GMO? OMG!
To quote the great British author Douglas Adams,"It is an important and popular fact that things are not always what they seem." Of course, Adams was talking about mice being from another dimension, but times have changed and now the same goes for food.
For many years people just kept quiet and forgot what we're really eating. But now a lawsuit filed in a Florida federal court by school teacher Lisa Leo against Pepperidge Farms, the makers of Goldfish, has reignited the debate over genetically modified food. The suit claims that Leo was lied to about Goldfish's ingredients by the 'natural' label on Goldfish boxes. She wants all Floridians who bought Goldfish since June of 2009 to be reimbersed.
My opinion of the case is that she has the moral high ground here, but in the American food industry, morality is a thing of the past. As far as I know, Pepperidge Farms has a platoon of lawyers going against Ms.Leo, so in my humble opinion, she cannot win. Though her legal goals most likely will not be achieved, her moral goals might. Her suit has brought back the discussion about the GMO.
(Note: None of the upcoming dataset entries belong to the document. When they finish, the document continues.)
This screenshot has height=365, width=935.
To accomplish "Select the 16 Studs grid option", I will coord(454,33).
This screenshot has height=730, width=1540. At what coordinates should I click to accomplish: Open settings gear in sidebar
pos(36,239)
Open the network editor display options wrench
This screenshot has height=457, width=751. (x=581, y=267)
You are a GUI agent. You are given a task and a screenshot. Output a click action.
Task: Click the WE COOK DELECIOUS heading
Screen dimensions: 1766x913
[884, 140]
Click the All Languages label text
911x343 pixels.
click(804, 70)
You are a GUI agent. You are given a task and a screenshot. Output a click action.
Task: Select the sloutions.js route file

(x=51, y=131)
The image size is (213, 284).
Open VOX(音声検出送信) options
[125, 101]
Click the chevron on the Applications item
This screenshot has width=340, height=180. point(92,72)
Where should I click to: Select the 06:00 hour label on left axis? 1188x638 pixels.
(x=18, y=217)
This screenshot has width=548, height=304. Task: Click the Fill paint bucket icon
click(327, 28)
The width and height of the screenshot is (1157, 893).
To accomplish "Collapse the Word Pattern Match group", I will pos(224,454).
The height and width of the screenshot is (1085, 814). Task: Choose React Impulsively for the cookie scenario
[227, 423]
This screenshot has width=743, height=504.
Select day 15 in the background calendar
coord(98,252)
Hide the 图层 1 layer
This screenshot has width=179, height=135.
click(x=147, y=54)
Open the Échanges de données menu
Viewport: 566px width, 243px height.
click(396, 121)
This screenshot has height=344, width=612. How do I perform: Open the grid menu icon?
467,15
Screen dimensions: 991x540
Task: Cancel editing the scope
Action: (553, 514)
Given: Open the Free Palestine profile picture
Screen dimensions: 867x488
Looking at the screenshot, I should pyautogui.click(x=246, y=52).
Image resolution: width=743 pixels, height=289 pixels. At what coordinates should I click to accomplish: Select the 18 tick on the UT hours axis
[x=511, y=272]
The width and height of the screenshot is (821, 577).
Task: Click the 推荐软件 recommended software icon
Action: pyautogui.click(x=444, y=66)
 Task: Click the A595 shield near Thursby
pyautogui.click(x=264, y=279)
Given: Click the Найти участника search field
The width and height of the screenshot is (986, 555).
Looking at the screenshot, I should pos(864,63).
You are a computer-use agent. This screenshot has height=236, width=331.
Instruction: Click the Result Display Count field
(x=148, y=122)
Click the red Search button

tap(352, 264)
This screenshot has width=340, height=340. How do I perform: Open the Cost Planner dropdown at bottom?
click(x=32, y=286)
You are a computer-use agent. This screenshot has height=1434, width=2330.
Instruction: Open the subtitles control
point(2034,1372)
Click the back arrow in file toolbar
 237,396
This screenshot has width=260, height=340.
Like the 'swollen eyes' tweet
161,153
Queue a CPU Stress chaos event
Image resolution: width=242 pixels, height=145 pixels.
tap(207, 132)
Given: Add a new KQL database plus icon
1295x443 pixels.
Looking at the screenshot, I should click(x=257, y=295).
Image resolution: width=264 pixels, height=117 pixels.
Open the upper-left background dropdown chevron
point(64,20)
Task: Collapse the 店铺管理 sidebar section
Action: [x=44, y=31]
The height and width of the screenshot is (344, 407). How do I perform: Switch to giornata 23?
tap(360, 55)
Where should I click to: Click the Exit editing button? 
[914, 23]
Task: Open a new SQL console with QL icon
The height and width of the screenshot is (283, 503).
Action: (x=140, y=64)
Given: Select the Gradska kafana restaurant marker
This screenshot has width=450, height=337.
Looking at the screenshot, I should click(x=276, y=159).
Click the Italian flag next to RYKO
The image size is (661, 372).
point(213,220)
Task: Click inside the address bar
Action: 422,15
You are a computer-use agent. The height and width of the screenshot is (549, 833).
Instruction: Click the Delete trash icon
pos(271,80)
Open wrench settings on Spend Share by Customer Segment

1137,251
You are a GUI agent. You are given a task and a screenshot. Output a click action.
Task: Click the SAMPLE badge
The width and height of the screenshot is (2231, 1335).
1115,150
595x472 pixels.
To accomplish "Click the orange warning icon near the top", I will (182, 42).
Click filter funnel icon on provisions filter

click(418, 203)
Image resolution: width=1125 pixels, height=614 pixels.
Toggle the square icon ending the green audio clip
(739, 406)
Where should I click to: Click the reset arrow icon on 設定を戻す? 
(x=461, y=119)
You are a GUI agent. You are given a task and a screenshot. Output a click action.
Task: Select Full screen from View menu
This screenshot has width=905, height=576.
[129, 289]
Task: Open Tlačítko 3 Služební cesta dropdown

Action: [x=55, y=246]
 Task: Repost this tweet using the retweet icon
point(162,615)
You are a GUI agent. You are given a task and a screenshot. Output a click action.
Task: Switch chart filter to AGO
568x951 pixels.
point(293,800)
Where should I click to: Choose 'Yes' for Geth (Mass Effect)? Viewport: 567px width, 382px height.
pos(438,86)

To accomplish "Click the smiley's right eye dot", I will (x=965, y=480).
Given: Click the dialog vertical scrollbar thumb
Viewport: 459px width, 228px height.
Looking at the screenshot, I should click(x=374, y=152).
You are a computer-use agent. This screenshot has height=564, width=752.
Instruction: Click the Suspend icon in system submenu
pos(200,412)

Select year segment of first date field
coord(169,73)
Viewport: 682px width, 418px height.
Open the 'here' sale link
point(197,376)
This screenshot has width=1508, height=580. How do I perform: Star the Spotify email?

GMO stands for genetically modified organism. It is a way, often cutting costs for big food makers, of making something taste like something else when it really is nothing like what it supposedly is. Imagine your bag of Goldfish, supposedly made of cheddar cheese, is actually made of heavily modified soybeans. How this works is that corporate farmers breed the soybean to the point where it is no longer soybean, it is some unidentifiable hunk of matter. If you are eating processed food, there is a good chance that you are actually eating what you think you are.
These people breed whatever animal or plant until a horse would taste like a cow. And the reasons for this is that as we progress into the digital age, where everything is built to the highest standard, we become so stuffy that we can no longer tolerate what the earth provides for us, and the big food companies, moving with our march towards universal snobby-ness, set to work.They modify the food to the point where it is acceptable to us, mixing a number of things to make it taste better than the real thing. Our standards are too high for what we eat. Despite this, there are people who hold fast to the belief that GMO's are not unnatural, just a different way of making food. Really? The name gives it away straight off, Genetically Modified Organism. Modified, as in changed, not natural.
Of course all the people who say this are in the pocket of the food industry. Some people who argue this are not corporate slaves, their arguments are grounded in a belief and not greed. What they say is 'Well, how is what Pepperidge Farms is doing to their goldfish different than what Monsanto did to their foods 20 years ago?'
It is true that genetic modification of food has been around for years: the ancient Native Americans, the Anasazi, who lived in the American southwest genetically modified their corn to make it resistant to frost and extreme heat. What the Anazasi did is not really genetic modification, it is cross breeding- like a labradoodle. Because if anyone has ever been to Arizona and experienced the climate,they know that the Anasazi were smart. There is a lot that we can learn from the ancient peoples, but food modification is not one of them.
As I said earlier, we have become too snobby to accept what we shouldn't or can't change. After all, we live in a world where anything can be revolutionized, and the one thing that can't be changed safely is food. But of course who cares, so we changed that too.